The Telangana Authority of Advance Ruling (AAR) has said in two rulings that seeds are not “agricultural produce” and should attract goods and services tax (GST), a development that could create complications for the agriculture sector in the future.
In both the rulings, the AAR said that “seed” is treated separately from “grain”.
The law applicable to grain and seed will be different and therefore concessions applicable to grain produced by a cultivator will not be applicable to seed, said the rulings of February 11.
The AAR rulings, in the case of Ganga Kaveri Seeds and Narasimha Reddy & Sons, applied the ejusdem generis principle, said tax experts.
Both the companies are supplying goods which are produced from cultivation of plants, the AAR ruled. It said the companies were engaged in the production and sale of agricultural seeds and in the process of production they outsourced certain services such as cleaning, drying, grading and packing to the job workers in relation to the production of seeds.
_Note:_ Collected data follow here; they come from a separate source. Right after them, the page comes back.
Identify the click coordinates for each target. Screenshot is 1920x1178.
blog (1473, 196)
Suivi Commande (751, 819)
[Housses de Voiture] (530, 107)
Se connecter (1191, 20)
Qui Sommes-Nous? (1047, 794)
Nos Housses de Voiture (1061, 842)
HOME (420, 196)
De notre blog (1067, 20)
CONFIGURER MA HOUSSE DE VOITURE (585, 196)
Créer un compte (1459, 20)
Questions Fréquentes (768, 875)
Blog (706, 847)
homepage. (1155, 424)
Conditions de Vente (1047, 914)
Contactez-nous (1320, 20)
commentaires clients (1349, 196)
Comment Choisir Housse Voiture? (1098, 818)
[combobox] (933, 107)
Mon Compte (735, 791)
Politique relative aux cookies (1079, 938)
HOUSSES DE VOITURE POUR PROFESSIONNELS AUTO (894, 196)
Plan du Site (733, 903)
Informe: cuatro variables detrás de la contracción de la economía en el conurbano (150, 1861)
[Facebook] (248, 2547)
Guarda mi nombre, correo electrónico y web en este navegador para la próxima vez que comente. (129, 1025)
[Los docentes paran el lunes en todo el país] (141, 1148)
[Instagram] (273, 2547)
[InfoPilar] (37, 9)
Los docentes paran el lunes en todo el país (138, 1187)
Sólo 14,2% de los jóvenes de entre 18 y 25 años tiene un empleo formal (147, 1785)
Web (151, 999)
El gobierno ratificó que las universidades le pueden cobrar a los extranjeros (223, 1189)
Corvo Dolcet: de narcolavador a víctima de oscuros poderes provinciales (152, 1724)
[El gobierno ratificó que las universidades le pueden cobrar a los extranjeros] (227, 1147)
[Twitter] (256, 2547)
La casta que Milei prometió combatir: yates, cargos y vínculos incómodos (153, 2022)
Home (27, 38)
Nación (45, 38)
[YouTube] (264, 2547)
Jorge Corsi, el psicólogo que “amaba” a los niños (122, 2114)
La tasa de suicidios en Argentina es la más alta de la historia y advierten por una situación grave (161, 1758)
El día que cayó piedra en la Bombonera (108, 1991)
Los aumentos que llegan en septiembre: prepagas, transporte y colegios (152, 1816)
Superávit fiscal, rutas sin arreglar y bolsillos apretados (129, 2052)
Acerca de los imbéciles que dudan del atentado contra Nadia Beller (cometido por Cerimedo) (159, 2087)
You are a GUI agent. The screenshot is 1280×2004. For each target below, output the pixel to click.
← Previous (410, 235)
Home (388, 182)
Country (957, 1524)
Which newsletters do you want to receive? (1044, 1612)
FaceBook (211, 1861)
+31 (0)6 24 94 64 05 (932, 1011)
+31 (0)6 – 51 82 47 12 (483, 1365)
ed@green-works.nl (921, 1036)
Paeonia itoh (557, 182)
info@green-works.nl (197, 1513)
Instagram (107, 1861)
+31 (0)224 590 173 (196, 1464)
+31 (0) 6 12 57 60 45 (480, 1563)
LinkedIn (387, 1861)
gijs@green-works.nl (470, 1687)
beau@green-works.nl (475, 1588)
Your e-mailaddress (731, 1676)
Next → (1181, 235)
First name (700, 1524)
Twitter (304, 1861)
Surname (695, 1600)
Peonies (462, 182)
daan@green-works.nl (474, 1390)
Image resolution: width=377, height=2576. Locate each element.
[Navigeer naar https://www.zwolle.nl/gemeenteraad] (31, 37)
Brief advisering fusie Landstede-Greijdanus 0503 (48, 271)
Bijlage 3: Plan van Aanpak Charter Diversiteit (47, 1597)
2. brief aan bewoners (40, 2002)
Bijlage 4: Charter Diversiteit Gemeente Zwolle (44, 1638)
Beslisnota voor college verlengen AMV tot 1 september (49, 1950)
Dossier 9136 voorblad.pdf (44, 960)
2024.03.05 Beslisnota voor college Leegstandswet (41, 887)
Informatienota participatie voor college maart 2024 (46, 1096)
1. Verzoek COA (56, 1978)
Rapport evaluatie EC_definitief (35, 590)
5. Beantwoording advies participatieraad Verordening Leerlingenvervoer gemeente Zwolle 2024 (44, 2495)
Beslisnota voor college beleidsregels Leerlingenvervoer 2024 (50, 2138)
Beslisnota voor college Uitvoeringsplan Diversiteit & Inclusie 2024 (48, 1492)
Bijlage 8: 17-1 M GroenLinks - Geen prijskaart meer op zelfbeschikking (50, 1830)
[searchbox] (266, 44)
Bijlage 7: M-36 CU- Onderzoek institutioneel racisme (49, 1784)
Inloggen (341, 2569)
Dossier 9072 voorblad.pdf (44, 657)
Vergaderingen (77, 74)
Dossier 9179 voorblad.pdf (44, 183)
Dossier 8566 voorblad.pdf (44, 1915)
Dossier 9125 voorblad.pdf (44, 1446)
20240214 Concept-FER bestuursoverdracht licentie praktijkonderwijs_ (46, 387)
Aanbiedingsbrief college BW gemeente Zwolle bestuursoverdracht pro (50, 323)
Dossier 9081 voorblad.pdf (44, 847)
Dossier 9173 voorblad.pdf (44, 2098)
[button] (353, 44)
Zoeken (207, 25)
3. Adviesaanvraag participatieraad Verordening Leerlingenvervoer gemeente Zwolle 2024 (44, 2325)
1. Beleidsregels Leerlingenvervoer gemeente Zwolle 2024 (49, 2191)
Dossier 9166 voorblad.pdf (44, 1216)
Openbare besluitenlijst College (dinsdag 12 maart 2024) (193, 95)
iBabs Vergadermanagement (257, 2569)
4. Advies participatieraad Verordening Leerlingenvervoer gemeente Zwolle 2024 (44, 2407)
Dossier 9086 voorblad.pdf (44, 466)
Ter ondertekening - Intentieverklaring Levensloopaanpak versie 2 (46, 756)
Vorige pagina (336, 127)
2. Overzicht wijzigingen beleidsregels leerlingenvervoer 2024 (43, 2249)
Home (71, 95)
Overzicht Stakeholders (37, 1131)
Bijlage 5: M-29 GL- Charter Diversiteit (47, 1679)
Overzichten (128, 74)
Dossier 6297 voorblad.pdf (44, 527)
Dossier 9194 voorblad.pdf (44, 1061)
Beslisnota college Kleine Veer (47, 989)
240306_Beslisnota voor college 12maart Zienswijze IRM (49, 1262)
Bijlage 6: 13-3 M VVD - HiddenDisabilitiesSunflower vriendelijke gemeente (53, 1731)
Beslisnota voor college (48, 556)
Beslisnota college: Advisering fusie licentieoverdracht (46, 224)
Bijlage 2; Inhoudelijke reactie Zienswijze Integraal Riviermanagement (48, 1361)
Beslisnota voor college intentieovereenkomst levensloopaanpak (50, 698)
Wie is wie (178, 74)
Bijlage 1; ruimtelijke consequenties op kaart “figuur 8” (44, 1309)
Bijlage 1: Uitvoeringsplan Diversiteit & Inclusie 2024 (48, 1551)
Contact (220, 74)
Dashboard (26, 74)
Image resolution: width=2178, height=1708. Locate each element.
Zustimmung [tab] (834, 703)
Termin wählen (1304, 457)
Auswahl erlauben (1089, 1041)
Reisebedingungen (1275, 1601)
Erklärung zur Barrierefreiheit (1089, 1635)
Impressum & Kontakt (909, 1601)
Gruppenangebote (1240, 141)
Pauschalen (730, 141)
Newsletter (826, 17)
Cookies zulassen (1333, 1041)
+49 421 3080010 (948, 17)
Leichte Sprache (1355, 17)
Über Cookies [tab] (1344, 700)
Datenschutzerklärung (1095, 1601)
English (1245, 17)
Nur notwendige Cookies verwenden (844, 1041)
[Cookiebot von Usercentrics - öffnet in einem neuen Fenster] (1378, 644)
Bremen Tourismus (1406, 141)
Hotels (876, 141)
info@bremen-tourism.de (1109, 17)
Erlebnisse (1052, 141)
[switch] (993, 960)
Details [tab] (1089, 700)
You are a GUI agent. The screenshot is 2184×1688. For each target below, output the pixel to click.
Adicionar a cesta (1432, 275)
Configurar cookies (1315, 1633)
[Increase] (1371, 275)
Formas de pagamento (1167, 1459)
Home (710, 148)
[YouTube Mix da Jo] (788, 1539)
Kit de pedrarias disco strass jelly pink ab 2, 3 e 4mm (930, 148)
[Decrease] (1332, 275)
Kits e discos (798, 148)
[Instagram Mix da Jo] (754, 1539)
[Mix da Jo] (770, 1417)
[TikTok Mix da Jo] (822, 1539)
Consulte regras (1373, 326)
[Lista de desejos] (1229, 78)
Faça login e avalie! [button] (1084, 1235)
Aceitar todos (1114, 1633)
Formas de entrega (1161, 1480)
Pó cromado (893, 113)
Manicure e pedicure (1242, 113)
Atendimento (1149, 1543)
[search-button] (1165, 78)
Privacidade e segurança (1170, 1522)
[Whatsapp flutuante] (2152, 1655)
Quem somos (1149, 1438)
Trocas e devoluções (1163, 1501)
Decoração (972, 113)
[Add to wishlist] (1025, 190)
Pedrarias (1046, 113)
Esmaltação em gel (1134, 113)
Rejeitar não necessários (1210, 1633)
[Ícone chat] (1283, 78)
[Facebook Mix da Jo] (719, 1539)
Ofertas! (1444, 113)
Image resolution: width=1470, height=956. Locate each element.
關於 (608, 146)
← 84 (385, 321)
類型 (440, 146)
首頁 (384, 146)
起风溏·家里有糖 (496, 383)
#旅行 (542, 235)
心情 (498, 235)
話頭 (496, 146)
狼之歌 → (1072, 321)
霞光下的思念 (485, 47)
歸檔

“The authorities have applied the principle of ejusdem generis, that is general words should take colour of the specific words and accordingly,” said Harpreet Singh, partner, indirect taxes at KPMG in India. “These rulings held that raw material used in definition of agricultural produce is confined to food, fibre, etc., which can be consumed, and as seeds are not consumed but cultivated, the same are liable to GST.”
Agriculture is outside the gamut of tax framework in India for both direct and indirect tax. Tax experts said that seeds are exempt under the GST law and the agricultural produce from seeds or services in relation to agricultural produce are also exempt from GST.
Many experts pointed out that if services, in relation to production of seeds, are brought under the GST framework, then it could impact the cost of the entire agricultural chain.
This could end in an additional cost of 18% on end products, they said.
Under the GST framework, the tax is passed on in the chain ahead. This could mean that GST will eventually be passed on to the end customer.
In the definition of agricultural produce, ‘raw material’ is used which is a general term and is in the company of specific words such as food, fibre and fuel. These specific words indicate direct consumption by humans or in industry but not in cultivation, the AAR ruled in the case of Ganga Kaveri.
These specific words indicate direct consumption by humans or in industry but not in cultivation – supply of seed does not fall under the definition of agricultural produce as the seed does not fulfil the utilities prescribed therein. Storage of the seeds in the leased storage facility or godowns, loading, unloading and packing of seeds by the applicant-job worker on job work basis are not exempt from payment of GST, the AAR ruled in the case of Narasimha Reddy.
“In common parlance, one would tend to perceive seeds to be agricultural produce and hence not liable to GST,” said Singh.
While AARs are only applicable to the companies that have approached the bench, often they are taken as a precedent in the case law. In several instances in the past, the tax authorities started issuing notices following one AAR ruling.